Lyra listened intently, silent while a pair of barred owls called to each other somewhere in the trees after he’d finished.
“Well, that explains the repressed rage.” Lyra’s shoulder brushed his as she hugged her legs to her torso.
“Repressed rage?” Cy repeated.
“Yep,” she said.
Cy gave her what he hoped was a neutral look. “I don’t have repressed rage.”
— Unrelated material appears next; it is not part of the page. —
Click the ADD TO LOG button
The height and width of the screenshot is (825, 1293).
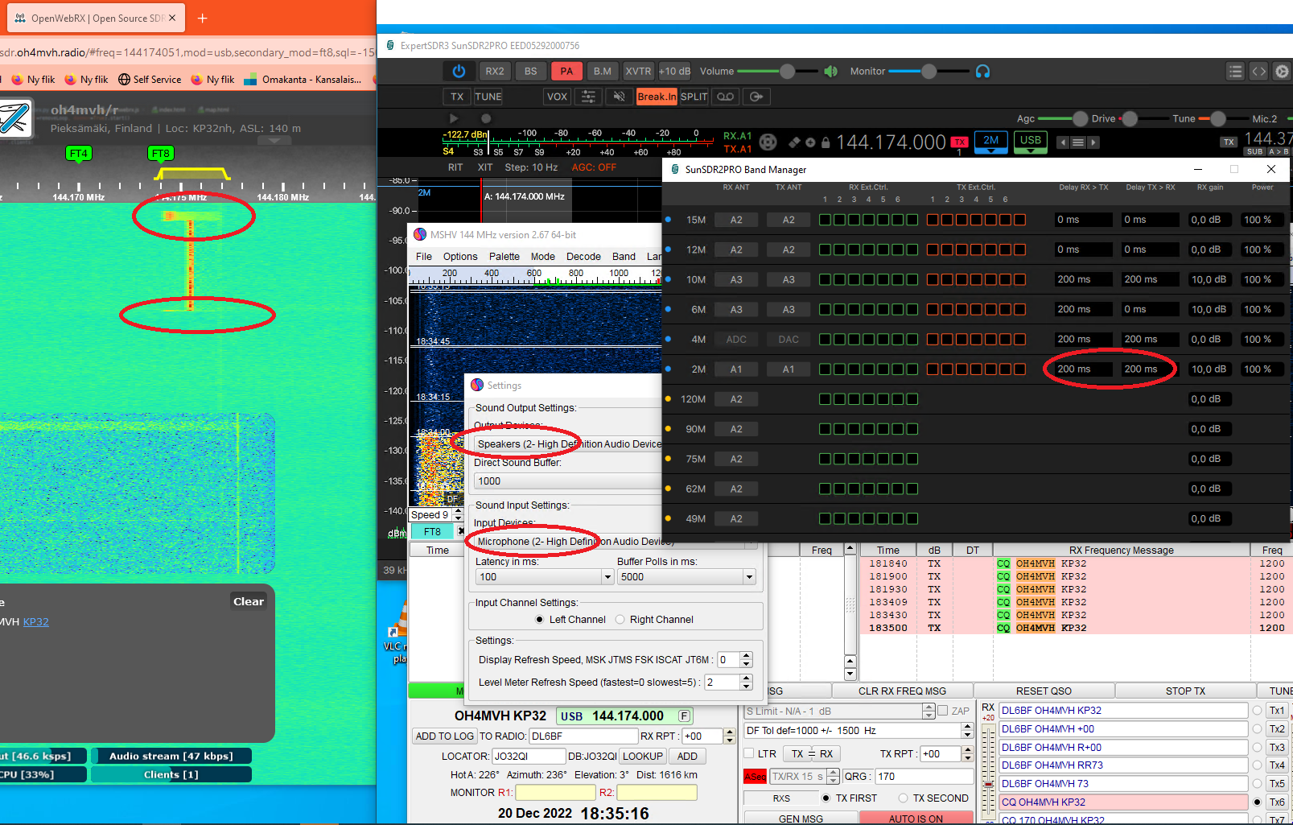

“People as nice as you are to everyone always have repressed rage,” she said with the certainty of fact. “Believe me. I’ve lived on the East Coast for the past five years, and I’ve known you for even longer than that. It’s a topic I’m more than qualified to speak on.”
“It’s not your qualifications I doubt,” Cy said. “It’s the application.”
Lyra only shrugged, which was all the more maddening now that the idea wouldn’t leave his head.
Yeah, he’d been an angry kid, but that was pretty normal for someone who’d lost his mom, right? Following the accident, there had been a lot of pain and frustration, but Cy would like to see anyone come through what he had and not want to curse the heavens…or whatever.
Curse.
That word again.
It rolled around his head like a marble, refusing to settle and stay.
It was the intimacy it implied. That he’d been singled out for suffering.
The very idea of it rankled him. Rinsed him in stinging self-pity. And yet that was exactly how he felt.
“IfI had any rage, and I’m not saying I do, I don’t understand what that has to do with being nice.”
“Well,” Lyra began, then lost the rest of her sentence to a shiver.